I’m puzzled that Eastwood tapped himself to star in this movie, adapted from an N. Richard Nash novel of 1975. In the book, the old bull rider is 38, and notes ruefully that you’re an old man in his business by the time you reach voting age. Eastwood first expressed interest in starring in the movie back in 1988, when he was already 20 years too old for the part (but could still have carried it off).

I kept wondering whether the movie would work if Eastwood had cast, say, his pal Bradley Cooper (46) in the main role. Maybe. As it is, I cringed, cringed some more, then cringed out. I never thought I’d cringe this much in a Clint Eastwood movie. (Though I cringed quite a lot in his 1984 S&M flick Tightrope.) A director’s first duty is to put the right people in the right parts, and you don’t cast Pee-wee Herman as Rambo.

Eastwood already did an absolutely perfect curtain call with The Mule three years ago, a rueful and well-grounded film that acknowledged the limitations and regrets of advanced age, did not ask him to do anything more physical than drive a pickup, and didn’t pretend that finding a new girlfriend was the answer for a man born in the Hoover Administration. Kudos to him for being maybe the oldest person ever to either star in or direct a major studio picture, but Cry Macho is a weak follow-up to The Mule.

The new one is essentially a low-energy road-trip/redemption movie, a bit like Logan minus the steel claws. In 1980, Mike’s rancher boss, Howard Polk (Dwight Yoakam), fires him for being lazy and worthless, then inexplicably entrusts him with the delicate mission of going to Mexico to retrieve his kid, Rafo Polk (Eduardo Minett), from the boy’s wild mother (Fernanda Urrejola), a vamp who lives in palatial splendor south of the border and whose various boyfriends abuse Rafo. She says Mike can take the kid, who disgusts her and whom she calls a monster, but then she sends her henchmen out to stop Mike. It’s unclear if they’re gangsters who are supposed to murder Mike, but in any case they don’t seem to be trying very hard to retrieve the kid and are easily outsmarted. It turns out that two previous guys failed to retrieve Rafo for Howard, although Mike doesn’t do anything especially wily on his turn.

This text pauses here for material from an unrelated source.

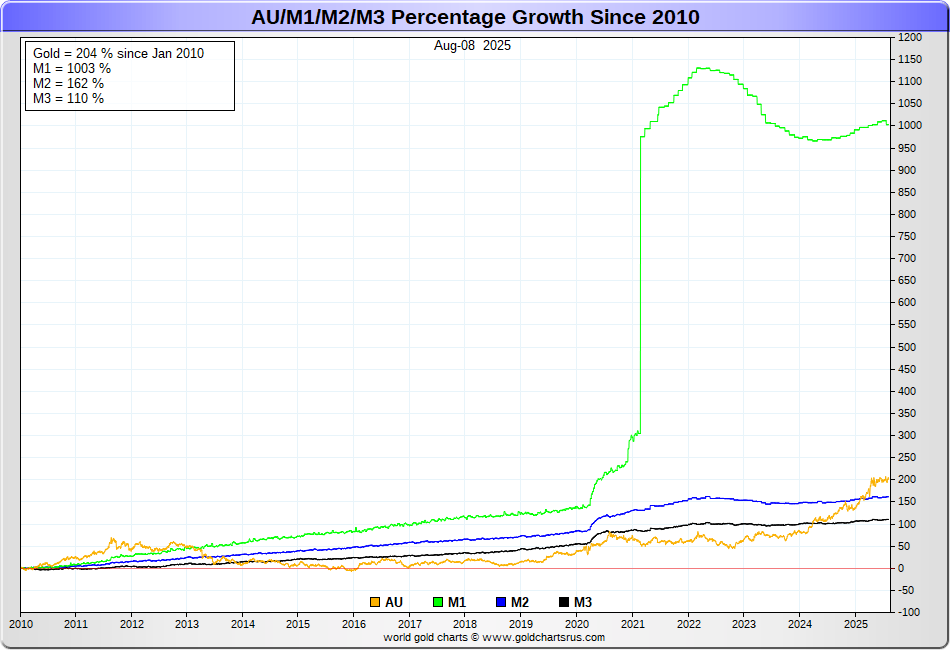Click the 2010 label on the x-axis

Instead of being a monster, the boy turns out to be a sensitive soul who just needs a little paternal attention, and he’s got a fighting rooster named Macho. This leads to Mike’s giving a climactic little sermon about how macho is overrated (though Macho turns out to be a godsend). I guess this is where the macho men in the audience are supposed to cry. I shrugged. The kid is played so annoyingly by the young Minett, who has a woe-is-me-but-aren’t-I-cute technique straight out of a 1930s film, that he never seems like anything but a cinematic cliché. If you don’t buy that these two are bonding, the film fails.

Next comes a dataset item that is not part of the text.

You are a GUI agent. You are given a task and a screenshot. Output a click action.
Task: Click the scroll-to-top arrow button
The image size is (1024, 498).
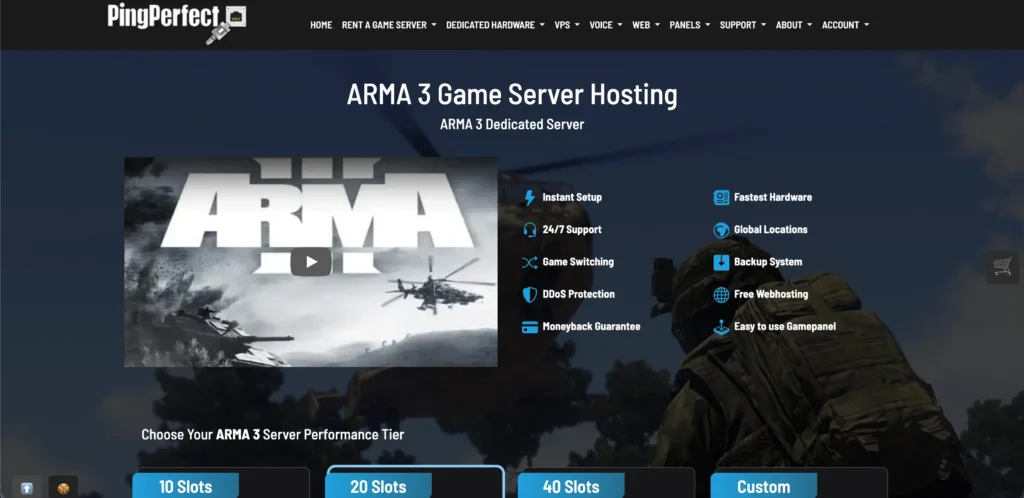pyautogui.click(x=27, y=488)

The café owner (Natalia Traven) who takes a liking to Mike is charming, and there are some nicely done low-key scenes in which he abandons his race to the border and spends several weeks gradually becoming an accepted member of her family. But otherwise, the movie has very little going for it: The redemption angle isn’t especially original or well-written, and Eastwood never puts much tension into the chase. I’m all for slowing things down at the movies, but I require a bit more than atmosphere. Even from Clint Eastwood.